No lugar de velocidade, vamos contratar destinos
Hoje nós contratamos
um pacote de dados disponível no mercado que oferta velocidades
diferenciadas de navegação – 1 megabit, 10 megabits etc. Quem
tem mais recurso para pagar mais, poderá ter uma conexão em maior
velocidade para acessar os conteúdos, aplicações e serviços da
internet. Quem navega numa conexão de 1 mega terá mais dificuldade
para assistir a um vídeo, por exemplo, enquanto alguém que tenha
condições de pagar um pacote de 50 megabits poderá fazê-lo sem
interrupções, com mais nitidez.
Mas isso não é
suficiente para as Teles, que querem montar pacotes para vender
serviços e aplicações, não velocidade. Eles ofertariam “para a
livre escolha do usuário, como gostam de frisar”, pacotes básicos
para acesso a e-mail e alguma rede social, pacotes intermediários
que permitam ao usuário fazer, por exemplo, transações financeiras
e econômicas, pacotes plus para quem tiver interesse em assistir
vídeos e assim por diante.
Esse modelo de negócios, que cria um pedágio na rede, violenta o direito do usuário na
internet e acaba com a liberdade na rede, porque destrói o princípio
da neutralidade. É como se na rede elétrica, as operadoras criassem
pacotes diferenciados de acordo com o uso da eletricidade: pacotes
básicos para iluminação, pacotes intermediários para equipamentos
eletrodomésticos como lavadoras e secadoras de roupa e pacotes plus
para quem quiser ter um aquecedor, por exemplo.

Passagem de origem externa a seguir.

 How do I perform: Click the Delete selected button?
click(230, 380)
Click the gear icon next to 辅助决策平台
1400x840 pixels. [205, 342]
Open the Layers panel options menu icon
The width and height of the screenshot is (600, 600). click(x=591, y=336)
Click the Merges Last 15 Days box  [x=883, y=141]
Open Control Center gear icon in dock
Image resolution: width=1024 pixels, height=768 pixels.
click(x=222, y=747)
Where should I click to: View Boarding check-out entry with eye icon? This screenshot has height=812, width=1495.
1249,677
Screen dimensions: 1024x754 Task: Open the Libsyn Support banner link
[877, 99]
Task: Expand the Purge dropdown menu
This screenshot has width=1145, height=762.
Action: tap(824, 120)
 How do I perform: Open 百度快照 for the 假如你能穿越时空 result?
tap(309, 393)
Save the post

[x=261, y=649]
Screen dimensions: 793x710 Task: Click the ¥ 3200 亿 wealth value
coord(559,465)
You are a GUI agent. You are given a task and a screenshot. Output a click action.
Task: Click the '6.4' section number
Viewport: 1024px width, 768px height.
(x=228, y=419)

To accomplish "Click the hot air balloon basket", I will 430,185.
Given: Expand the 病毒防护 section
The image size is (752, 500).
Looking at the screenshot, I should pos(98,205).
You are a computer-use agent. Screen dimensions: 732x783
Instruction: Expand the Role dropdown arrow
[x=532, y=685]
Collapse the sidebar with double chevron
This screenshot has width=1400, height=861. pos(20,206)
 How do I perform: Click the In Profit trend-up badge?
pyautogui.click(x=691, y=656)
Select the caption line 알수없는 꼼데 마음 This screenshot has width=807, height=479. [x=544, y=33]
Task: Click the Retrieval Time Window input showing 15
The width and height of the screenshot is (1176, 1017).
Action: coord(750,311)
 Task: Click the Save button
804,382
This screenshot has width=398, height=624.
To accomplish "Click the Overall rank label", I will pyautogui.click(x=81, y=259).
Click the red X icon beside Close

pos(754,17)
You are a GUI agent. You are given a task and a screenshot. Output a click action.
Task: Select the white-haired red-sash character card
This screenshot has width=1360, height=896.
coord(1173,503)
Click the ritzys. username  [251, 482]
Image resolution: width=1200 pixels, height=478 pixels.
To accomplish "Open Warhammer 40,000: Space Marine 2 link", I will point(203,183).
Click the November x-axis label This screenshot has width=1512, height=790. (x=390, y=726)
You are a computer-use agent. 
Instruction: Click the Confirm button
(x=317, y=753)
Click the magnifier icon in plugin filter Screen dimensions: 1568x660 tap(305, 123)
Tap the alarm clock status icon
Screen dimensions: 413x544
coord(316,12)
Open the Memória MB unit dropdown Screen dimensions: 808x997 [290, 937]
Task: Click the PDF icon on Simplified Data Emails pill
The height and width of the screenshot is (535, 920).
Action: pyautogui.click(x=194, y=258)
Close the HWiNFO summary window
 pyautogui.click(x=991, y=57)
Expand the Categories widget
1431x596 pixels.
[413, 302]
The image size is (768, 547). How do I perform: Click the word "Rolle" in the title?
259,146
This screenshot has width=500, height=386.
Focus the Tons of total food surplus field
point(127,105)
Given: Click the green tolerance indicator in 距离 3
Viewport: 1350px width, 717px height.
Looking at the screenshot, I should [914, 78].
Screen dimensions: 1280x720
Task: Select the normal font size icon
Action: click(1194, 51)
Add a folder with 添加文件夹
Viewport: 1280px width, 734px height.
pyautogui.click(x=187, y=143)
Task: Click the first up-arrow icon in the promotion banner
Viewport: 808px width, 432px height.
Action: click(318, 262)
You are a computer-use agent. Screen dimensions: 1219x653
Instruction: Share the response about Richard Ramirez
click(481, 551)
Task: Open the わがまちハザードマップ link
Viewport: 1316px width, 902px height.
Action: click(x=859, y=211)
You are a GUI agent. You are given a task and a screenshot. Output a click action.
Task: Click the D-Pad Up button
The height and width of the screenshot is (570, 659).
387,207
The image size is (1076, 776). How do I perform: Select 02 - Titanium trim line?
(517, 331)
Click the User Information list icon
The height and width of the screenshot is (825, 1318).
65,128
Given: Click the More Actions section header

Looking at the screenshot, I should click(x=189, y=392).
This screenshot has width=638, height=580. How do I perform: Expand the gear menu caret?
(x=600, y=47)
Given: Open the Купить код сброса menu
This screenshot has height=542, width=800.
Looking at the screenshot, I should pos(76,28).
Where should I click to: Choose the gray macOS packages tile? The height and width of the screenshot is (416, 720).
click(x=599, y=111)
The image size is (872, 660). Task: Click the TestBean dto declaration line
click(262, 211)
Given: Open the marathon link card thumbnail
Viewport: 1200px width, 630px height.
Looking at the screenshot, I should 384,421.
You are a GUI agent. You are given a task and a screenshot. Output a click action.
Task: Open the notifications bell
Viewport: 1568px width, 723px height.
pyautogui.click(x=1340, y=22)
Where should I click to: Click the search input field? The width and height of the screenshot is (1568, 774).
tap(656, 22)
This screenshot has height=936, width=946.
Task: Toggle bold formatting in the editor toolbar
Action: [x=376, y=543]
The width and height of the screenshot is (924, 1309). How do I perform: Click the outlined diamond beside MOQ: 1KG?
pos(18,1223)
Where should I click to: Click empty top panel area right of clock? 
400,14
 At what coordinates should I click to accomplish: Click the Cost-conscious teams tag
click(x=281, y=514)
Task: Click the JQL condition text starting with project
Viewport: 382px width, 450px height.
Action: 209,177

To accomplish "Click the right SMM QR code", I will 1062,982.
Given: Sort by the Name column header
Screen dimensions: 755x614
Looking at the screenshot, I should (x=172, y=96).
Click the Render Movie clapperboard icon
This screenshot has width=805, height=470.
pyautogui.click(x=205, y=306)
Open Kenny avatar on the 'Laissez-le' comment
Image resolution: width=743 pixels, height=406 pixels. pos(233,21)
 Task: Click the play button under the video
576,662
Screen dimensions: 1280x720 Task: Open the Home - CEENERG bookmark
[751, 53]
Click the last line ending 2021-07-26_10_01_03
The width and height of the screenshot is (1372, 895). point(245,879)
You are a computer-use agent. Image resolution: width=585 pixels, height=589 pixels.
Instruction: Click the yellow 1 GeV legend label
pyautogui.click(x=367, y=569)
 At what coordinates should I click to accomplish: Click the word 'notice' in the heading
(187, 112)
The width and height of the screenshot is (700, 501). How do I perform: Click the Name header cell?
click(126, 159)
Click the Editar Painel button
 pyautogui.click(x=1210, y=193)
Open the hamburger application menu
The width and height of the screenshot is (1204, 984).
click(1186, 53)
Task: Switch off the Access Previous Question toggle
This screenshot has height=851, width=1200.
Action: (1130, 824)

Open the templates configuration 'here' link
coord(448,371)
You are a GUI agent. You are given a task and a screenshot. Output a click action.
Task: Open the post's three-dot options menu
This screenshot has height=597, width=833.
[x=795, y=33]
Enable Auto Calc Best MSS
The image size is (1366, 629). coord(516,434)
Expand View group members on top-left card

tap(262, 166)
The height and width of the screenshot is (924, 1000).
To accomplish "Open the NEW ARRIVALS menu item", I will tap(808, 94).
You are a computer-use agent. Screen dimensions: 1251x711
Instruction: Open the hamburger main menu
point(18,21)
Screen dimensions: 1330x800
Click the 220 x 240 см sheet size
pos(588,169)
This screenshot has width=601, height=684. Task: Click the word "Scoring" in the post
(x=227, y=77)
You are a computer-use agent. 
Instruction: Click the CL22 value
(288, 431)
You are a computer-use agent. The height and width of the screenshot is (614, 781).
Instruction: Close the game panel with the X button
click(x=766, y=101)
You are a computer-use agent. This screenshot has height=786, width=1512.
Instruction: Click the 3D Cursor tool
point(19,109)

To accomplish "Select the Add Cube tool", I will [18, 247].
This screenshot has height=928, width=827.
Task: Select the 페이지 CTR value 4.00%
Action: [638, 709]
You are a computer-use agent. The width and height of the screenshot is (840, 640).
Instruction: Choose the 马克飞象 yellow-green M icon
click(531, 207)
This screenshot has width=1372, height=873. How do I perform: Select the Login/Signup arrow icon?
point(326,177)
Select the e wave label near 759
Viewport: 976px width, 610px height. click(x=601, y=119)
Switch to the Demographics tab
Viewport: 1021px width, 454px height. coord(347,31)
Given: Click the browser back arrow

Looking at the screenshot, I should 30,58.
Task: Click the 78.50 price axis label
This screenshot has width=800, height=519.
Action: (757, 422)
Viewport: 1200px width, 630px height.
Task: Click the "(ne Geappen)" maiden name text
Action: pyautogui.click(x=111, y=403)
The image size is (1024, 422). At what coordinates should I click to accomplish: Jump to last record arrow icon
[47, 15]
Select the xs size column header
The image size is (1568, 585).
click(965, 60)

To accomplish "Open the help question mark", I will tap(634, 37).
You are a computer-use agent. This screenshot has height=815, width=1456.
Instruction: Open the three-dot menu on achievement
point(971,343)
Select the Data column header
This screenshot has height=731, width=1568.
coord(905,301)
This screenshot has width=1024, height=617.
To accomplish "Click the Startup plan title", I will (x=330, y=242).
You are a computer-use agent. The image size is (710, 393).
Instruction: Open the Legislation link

Interesse público ou privado??? E agora Câmara?
Esse conflito de
interesses – o das empresas de telecomunicações e o direito do
usuário – é irreconciliável. A discussão em torno dele se
prolonga há anos e não parece haver denominador comum que resolva a
questão. Os argumentos estão explicitados e muito bem compreendidos
por todos.
O Marco Civil da
Internet talvez seja a lei mais amplamente discutida no país. Seu
processo de criação e amadurecimento é um exemplo de exercício da
democracia participativa, que envolveu os mais variados setores
sociais. Dizer, nesta altura do campeonato, que no âmbito do
parlamento e do governo ainda há dúvidas sobre a necessidade de o
Brasil ter uma lei que se posicione sobre esse conflito é, no
mínimo, tergiversação.
Se o Marco Civil ainda
não foi votado, infelizmente, não é porque existem dúvidas sobre
a sua necessidade, nem porque a polêmica central esteja mal
esclarecida. Pelo contrário. Ele não foi votado justamente porque
uma parte dos deputados, mas principalmente o Ministério das
Comunicações, se renderam ao interesse das Teles e estão
trabalhando nos bastidores para alterar o artigo 9º do Marco Civil, justamente o que trata da neutralidade.
Inclusive, é revelador
o fato de o Ministério não ter comparecido à audiência pública na Câmara. Em eventos aqui e acolá, o ministro Paulo Bernardo tem
dado declarações vagas sobre a neutralidade, sempre dizendo que ela
não seria a solução para os problemas na internet, que precisaria
ser flexibilizada etc. Contudo, quando o ministério é questionado
sobre efetivamente qual sua posição sobre o tema em debate no Marco
Civil eles se esquivam, desconversam. Como admitir publicamente que o
governo está operando para fazer valer o interesse comercial das
empresas de Telecom?
O movimento social
permanece alerta e na luta em defesa da neutralidade da rede.
Qualquer tentativa de alterar este princípio no texto do Marco Civil
contará com a nossa oposição. A hora é de mobilização. Este é
um assunto de interesse de toda a sociedade. Fiquemos alertas!